Charles E. Coughlin
(1891-1979)
Charles E. Coughlin was an anti-Semitic American Catholic priest and a popular radio figure of the 1930s. Coughlin ministered at the Shrine of the Little Flower in Royal Oak, Michigan, from 1926 to 1966, when he retired.
In the first year of the Franklin D. Roosevelt administration, Coughlin supported the Democratic president, but broke with him after a short time. Throughout the 1930s Coughlin used his popular weekly radio program — which averaged 3.5 million listeners every week--and his magazine, Social Justice, to spread his ideas and attack his enemies. From 1934 onward Coughlin's targets included Roosevelt, individual Jewish leaders, and Jewish institutions, all branded as Communists.

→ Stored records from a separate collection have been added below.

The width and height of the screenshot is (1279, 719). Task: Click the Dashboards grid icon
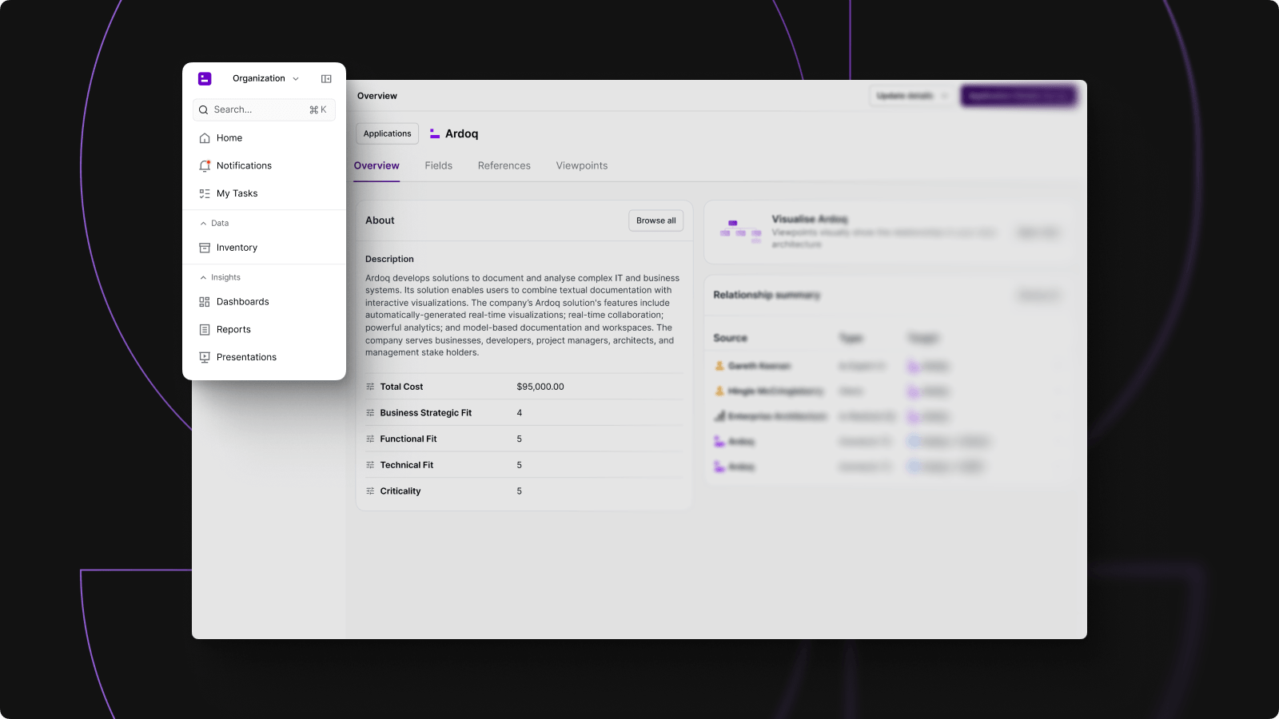(205, 302)
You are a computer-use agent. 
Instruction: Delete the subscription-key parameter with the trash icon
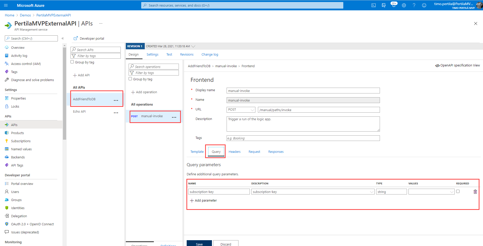(475, 192)
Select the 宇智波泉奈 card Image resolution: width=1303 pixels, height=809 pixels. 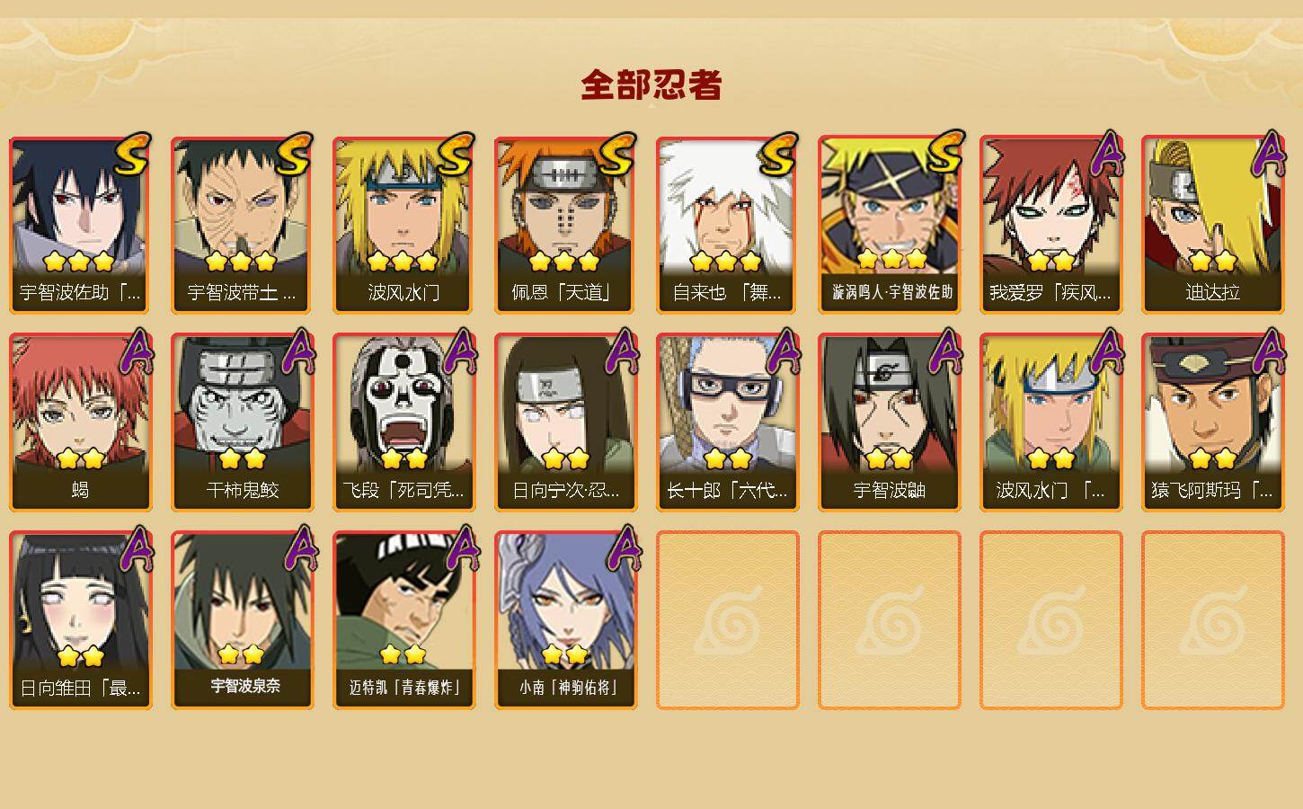pos(242,620)
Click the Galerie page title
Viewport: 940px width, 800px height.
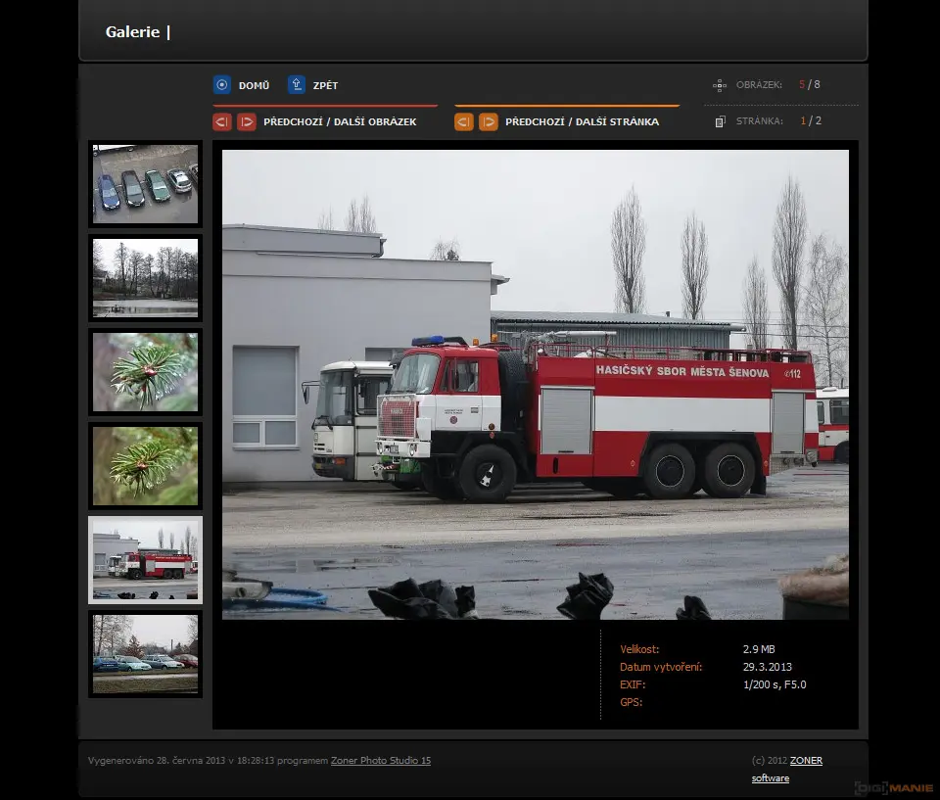(x=133, y=32)
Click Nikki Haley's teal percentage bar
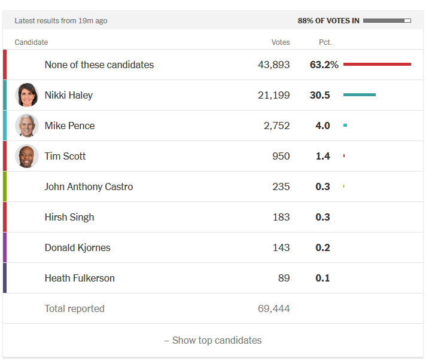The image size is (432, 364). (360, 95)
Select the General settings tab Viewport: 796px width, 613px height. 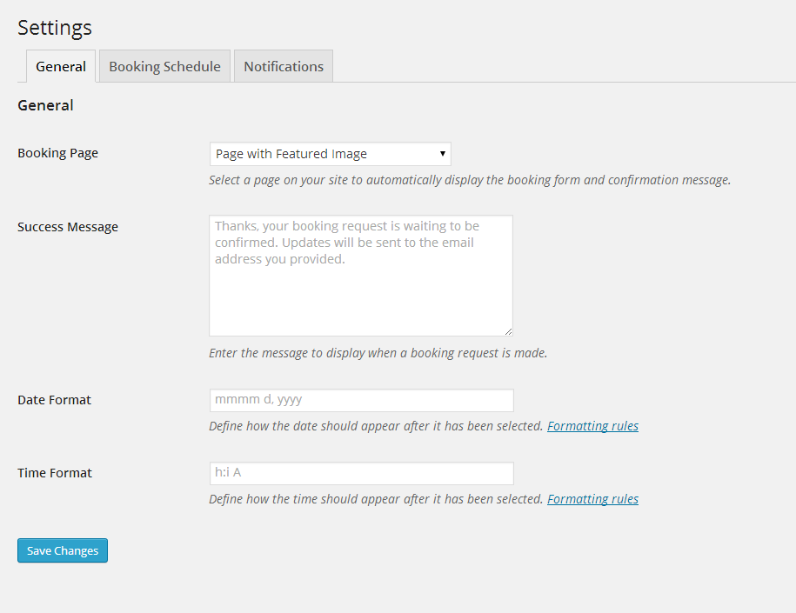click(60, 66)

Coughlin, a right-wing populist, advocated a form of corporatism influenced by Italian Fascism. In 1934, Coughlin organized the National Union for Social Justice through which he argued that neither capitalism nor democracy had a future in America. In 1938 the National Union developed into the Christian Front which was even more ardent in its support of fascism and became a mouthpiece for Nazi propaganda. Subsequently, as war loomed in Europe, Coughlin supported isolationism, charging that Jewish financiers were secretly behind efforts to involve the United States in the war.
Coughlin believed in the existence of a secret world Jewish conspiracy. In 1938, his magazine Social Justice serialized the discredited Protocols of the Elders of Zion, which Coughlin believed to be accurate. This tsarist forgery purported to be the minutes of a conference of Jewish leaders plotting to take over the world.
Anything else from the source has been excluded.